### Required work
Your task is to copy each line of the material that includes "computer".

### Available records

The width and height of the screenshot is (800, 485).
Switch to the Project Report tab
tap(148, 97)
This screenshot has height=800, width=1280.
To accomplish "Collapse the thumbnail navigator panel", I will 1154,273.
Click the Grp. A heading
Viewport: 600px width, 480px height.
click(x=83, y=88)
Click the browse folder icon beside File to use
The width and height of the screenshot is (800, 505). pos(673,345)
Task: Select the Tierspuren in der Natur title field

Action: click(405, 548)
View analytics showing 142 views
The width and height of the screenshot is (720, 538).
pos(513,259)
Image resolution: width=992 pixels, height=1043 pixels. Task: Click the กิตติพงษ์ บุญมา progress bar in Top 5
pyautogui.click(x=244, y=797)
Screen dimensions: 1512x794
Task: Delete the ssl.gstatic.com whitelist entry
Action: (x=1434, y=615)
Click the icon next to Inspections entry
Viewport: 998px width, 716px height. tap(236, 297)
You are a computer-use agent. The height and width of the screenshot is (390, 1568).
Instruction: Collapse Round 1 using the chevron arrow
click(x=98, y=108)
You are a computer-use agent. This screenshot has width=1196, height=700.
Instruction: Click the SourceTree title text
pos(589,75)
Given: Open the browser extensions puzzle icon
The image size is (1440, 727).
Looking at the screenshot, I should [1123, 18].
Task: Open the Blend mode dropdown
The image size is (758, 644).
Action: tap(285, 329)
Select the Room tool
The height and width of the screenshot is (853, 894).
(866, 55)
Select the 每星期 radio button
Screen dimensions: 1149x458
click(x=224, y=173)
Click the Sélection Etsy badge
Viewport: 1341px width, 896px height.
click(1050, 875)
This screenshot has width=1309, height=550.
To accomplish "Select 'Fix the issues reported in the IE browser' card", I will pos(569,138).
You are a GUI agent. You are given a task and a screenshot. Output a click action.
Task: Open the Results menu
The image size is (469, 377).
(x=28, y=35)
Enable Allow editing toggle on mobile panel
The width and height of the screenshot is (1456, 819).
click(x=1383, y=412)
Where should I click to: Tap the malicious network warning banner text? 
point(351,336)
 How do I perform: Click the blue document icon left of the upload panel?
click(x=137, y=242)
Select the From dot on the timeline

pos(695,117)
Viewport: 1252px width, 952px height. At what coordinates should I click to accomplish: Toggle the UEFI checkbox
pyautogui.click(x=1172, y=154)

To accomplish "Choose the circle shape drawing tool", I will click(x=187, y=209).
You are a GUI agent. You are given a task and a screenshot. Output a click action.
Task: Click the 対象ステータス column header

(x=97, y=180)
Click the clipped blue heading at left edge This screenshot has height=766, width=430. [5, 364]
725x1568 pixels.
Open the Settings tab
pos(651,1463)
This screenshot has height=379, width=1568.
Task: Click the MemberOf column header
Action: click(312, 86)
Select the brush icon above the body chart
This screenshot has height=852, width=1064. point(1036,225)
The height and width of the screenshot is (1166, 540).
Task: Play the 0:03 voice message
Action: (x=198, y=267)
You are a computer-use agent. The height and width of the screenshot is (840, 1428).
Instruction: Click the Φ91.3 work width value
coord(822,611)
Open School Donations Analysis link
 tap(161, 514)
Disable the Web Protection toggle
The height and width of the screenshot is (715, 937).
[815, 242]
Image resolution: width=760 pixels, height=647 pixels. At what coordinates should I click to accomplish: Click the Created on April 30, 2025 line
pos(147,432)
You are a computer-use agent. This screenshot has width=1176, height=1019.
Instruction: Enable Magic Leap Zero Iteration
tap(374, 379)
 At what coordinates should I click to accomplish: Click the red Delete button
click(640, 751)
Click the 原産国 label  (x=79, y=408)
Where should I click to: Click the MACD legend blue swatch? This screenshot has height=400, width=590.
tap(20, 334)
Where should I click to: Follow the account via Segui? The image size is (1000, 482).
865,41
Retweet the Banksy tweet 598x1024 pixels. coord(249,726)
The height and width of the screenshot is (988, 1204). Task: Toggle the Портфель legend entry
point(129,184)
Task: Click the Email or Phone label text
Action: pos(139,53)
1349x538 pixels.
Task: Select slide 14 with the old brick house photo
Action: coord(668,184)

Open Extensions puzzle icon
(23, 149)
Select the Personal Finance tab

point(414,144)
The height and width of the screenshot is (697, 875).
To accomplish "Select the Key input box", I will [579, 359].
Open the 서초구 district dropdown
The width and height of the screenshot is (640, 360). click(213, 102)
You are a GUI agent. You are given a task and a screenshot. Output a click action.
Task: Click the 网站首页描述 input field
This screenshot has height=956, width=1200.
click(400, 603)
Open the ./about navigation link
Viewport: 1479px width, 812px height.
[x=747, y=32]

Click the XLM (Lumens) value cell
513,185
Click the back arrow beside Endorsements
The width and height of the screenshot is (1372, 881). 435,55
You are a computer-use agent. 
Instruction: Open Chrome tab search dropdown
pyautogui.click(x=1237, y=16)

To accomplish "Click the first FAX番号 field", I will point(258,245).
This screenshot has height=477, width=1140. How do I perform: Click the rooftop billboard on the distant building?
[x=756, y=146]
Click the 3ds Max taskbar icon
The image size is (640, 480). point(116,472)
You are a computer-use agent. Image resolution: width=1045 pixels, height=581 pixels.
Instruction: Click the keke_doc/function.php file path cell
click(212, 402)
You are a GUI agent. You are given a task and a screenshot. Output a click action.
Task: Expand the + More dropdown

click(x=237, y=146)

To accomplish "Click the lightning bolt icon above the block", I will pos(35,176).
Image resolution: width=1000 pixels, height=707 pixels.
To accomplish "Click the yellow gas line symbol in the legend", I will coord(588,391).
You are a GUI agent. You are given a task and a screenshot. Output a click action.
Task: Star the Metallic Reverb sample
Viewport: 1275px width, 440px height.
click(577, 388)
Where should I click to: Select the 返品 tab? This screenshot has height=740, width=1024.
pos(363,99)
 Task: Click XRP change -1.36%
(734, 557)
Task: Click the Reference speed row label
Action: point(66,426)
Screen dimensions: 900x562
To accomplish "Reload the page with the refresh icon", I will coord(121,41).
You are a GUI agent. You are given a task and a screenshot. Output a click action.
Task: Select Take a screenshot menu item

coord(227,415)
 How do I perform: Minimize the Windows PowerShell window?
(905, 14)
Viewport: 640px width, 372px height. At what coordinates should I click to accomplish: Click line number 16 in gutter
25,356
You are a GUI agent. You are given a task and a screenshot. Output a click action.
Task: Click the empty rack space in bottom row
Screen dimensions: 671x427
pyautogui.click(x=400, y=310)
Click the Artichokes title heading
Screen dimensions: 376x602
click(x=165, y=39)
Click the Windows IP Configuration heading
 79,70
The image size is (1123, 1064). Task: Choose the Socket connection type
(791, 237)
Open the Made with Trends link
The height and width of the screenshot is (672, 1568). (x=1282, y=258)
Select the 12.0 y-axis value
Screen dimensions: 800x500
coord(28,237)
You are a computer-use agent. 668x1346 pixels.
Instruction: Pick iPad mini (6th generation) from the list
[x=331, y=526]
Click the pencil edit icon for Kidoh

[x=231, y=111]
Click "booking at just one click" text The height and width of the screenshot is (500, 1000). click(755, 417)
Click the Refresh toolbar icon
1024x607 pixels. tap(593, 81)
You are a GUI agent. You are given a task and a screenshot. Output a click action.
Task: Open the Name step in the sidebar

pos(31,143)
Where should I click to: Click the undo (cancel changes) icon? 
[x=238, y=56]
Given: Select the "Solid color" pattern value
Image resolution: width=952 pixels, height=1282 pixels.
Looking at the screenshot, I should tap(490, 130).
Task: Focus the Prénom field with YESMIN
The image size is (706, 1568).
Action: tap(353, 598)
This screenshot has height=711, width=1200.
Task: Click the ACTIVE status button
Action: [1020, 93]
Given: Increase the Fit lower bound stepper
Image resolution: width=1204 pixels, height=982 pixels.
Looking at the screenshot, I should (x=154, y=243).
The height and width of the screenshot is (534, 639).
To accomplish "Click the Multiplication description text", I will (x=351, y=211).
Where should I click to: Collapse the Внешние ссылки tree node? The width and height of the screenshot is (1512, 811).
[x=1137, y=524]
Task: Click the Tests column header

### Reply to the exercise
You are a computer-use agent. The height and width of the screenshot is (390, 1568).
You are a computer-use agent. This screenshot has width=1196, height=700.
You are a computer-use agent. The height and width of the screenshot is (840, 1428).
You are a computer-use agent. This screenshot has width=1176, height=1019.
You are a computer-use agent. 
You are a computer-use agent. Image resolution: width=1045 pixels, height=581 pixels.
You are a computer-use agent. 668x1346 pixels.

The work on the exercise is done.